ПОСТАВЛЕННОЕ ЗАДАНИЕ A: Откуда, согласно отрывку о коррализации оленей, на кухлянках и керкерах чукчей берутся маленькие залатанные дырочки?
ПОСТАВЛЕННОЕ ЗАДАНИЕ B: Продолжи отрывок о коррализации оленей, начиная сразу после его последнего предложения.

ФРАГМЕНТ ИСТОЧНИКА:
■ ■ ■ ■

Одна на краю света, стр. 43

На следующий морозный день я приняла участие в экзотическом для меня процессе коррализации оленей. До этого для меня было загадкой — как за один день соорудить корраль на голом месте и подсчитать в нем всех оленей.

Когда рассматриваешь внимательнее меховую одежду чукчей — кухлянку или керкер, замечаешь на ней множество маленьких залатанных дырочек — эти отверстия прогрызли в оленьей шкуре оводы, когда, развившись под кожей оленя, выбирались наружу. Чтобы от оводов не портилась шкура оленя, и чтобы животное меньше страдало, каждый год всем оленям делают прививки, предотвращающие развитие личинок. Во время коррализации, когда подсчитывается численность оленей в стаде, проводят и эту прививку. Попутно отбираются олени на убой.

■ ■ ■ ■

Фрагмент файла данных:
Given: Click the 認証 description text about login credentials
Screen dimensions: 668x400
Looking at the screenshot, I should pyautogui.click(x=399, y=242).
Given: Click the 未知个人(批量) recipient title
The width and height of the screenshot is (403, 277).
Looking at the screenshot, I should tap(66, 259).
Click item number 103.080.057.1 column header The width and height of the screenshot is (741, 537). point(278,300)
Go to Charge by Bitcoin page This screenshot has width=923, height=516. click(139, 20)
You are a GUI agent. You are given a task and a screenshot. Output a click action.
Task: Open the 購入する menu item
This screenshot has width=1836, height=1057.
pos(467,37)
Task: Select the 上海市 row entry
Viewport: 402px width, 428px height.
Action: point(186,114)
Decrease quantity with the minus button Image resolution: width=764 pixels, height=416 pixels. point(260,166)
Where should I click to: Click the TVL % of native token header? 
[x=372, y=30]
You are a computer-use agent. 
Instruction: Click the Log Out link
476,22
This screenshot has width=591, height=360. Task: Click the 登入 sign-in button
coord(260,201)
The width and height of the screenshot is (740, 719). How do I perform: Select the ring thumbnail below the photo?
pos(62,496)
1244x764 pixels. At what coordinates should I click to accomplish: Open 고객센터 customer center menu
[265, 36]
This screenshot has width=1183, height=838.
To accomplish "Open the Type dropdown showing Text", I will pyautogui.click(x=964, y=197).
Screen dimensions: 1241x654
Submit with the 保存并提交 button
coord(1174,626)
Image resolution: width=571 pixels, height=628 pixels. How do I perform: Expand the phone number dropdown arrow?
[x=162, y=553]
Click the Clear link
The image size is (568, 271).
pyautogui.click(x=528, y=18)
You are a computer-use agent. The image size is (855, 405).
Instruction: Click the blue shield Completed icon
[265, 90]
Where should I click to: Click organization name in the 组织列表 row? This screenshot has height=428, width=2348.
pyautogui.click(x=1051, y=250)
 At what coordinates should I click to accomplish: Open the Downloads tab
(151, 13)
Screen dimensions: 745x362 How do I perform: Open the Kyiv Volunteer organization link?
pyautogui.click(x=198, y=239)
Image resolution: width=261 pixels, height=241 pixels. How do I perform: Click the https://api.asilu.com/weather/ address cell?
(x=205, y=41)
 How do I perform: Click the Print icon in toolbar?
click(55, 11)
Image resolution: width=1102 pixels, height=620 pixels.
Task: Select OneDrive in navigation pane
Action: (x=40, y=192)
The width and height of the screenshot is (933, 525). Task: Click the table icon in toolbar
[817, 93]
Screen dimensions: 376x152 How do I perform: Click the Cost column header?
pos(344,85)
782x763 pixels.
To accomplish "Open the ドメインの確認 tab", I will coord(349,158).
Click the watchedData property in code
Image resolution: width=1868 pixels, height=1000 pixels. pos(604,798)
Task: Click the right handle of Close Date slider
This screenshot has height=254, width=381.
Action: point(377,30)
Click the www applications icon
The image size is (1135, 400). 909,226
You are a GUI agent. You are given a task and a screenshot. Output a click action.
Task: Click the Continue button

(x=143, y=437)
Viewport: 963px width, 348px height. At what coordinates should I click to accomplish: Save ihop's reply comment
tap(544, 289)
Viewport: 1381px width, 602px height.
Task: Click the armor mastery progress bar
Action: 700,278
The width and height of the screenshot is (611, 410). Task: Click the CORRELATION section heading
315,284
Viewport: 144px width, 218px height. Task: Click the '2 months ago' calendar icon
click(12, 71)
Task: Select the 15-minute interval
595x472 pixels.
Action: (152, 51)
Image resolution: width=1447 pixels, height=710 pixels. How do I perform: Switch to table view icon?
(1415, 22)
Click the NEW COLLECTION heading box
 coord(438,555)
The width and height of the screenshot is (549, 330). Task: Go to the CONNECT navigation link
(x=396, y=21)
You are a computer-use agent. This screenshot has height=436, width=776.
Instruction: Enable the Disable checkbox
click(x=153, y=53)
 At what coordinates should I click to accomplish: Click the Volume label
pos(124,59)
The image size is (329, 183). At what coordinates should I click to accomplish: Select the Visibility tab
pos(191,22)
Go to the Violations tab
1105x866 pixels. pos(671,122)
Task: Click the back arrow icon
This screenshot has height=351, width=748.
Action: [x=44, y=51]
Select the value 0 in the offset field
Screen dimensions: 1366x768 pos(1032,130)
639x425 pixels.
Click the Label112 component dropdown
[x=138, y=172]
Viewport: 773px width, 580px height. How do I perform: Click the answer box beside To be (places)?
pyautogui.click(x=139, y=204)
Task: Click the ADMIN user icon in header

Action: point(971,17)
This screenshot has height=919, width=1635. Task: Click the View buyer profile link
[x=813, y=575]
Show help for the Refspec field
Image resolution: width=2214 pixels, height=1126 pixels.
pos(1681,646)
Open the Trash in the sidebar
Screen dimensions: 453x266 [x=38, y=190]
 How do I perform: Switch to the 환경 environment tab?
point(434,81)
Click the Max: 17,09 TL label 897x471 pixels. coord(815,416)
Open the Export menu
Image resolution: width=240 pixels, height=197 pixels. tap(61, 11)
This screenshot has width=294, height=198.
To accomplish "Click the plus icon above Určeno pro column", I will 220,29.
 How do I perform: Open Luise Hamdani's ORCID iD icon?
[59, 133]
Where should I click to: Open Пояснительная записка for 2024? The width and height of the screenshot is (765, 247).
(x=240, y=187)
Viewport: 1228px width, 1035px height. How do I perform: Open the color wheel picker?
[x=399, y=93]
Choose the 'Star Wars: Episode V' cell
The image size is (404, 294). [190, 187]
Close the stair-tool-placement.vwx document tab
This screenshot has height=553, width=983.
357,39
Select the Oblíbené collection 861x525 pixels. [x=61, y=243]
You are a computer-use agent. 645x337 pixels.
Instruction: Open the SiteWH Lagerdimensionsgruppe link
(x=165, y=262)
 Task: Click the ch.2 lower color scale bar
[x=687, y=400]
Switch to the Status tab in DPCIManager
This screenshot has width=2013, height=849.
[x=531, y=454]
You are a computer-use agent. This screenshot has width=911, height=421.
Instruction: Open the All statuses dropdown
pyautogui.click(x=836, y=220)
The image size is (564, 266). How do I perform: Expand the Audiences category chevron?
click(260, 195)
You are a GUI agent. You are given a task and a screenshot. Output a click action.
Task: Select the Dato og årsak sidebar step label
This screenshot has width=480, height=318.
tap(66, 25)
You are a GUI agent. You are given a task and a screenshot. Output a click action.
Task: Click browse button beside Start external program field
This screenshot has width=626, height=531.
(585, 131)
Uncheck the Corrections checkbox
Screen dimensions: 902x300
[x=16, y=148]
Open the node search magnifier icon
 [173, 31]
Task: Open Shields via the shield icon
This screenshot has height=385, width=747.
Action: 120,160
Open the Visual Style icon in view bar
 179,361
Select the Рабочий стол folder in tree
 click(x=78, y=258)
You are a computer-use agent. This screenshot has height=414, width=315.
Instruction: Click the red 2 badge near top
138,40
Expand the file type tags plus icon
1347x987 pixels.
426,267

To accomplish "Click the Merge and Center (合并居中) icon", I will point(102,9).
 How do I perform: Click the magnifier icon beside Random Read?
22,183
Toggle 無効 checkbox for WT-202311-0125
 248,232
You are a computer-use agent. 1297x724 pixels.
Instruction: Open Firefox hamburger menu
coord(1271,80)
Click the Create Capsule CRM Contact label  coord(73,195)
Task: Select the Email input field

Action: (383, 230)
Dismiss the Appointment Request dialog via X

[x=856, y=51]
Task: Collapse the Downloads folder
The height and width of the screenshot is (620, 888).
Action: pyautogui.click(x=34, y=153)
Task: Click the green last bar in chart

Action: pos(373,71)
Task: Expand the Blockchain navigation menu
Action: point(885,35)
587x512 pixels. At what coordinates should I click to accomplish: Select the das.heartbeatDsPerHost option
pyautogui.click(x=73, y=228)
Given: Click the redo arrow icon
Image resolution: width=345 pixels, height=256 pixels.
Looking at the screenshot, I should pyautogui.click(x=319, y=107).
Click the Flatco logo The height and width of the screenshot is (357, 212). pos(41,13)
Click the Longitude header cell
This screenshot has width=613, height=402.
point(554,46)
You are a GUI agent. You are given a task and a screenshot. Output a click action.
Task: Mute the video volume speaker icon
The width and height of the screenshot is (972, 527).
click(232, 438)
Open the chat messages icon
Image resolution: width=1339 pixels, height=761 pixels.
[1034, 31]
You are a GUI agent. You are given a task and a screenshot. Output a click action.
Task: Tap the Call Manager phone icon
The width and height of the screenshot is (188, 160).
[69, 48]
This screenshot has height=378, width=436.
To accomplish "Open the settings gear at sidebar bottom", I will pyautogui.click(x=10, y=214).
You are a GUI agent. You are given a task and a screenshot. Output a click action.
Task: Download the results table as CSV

■ ■ ■ ■

РЕЗУЛЬТАТ ВЫПОЛНЕНИЯ A: Эти отверстия прогрызли в оленьей шкуре оводы, выбиравшиеся наружу после развития под кожей оленя.

РЕЗУЛЬТАТ ВЫПОЛНЕНИЯ B:
На помощь, необходимую для постройки корраля, для загона оленей, разделки туш на нашу стоянку из соседнего стойбища яранг приехали на крыше вездехода женщины и ребятишки. На ровной тундровой площадке воздвигают окружностью диаметром метров в двадцать привезенные высокие жерди с двумя веревочными оттяжками каждая. Для крепления растяжек вбиваются мелкие колья, но они с трудом держат мощную нагрузку, вырываются из земли. Поэтому для оттяжек особенно идут нарасхват тяжелые запасные гусеничные траки. В окружность этого сооружения для прочности «вплетаются» с двух противоположных сторон трактор и вездеход.

Между жердями растягиваются веревки, к которым вяжутся длинные, высотой в человеческий рост, полотнища брезента. «Сколько штанов и штормовок можно нашить из них!» — невольно думается мне.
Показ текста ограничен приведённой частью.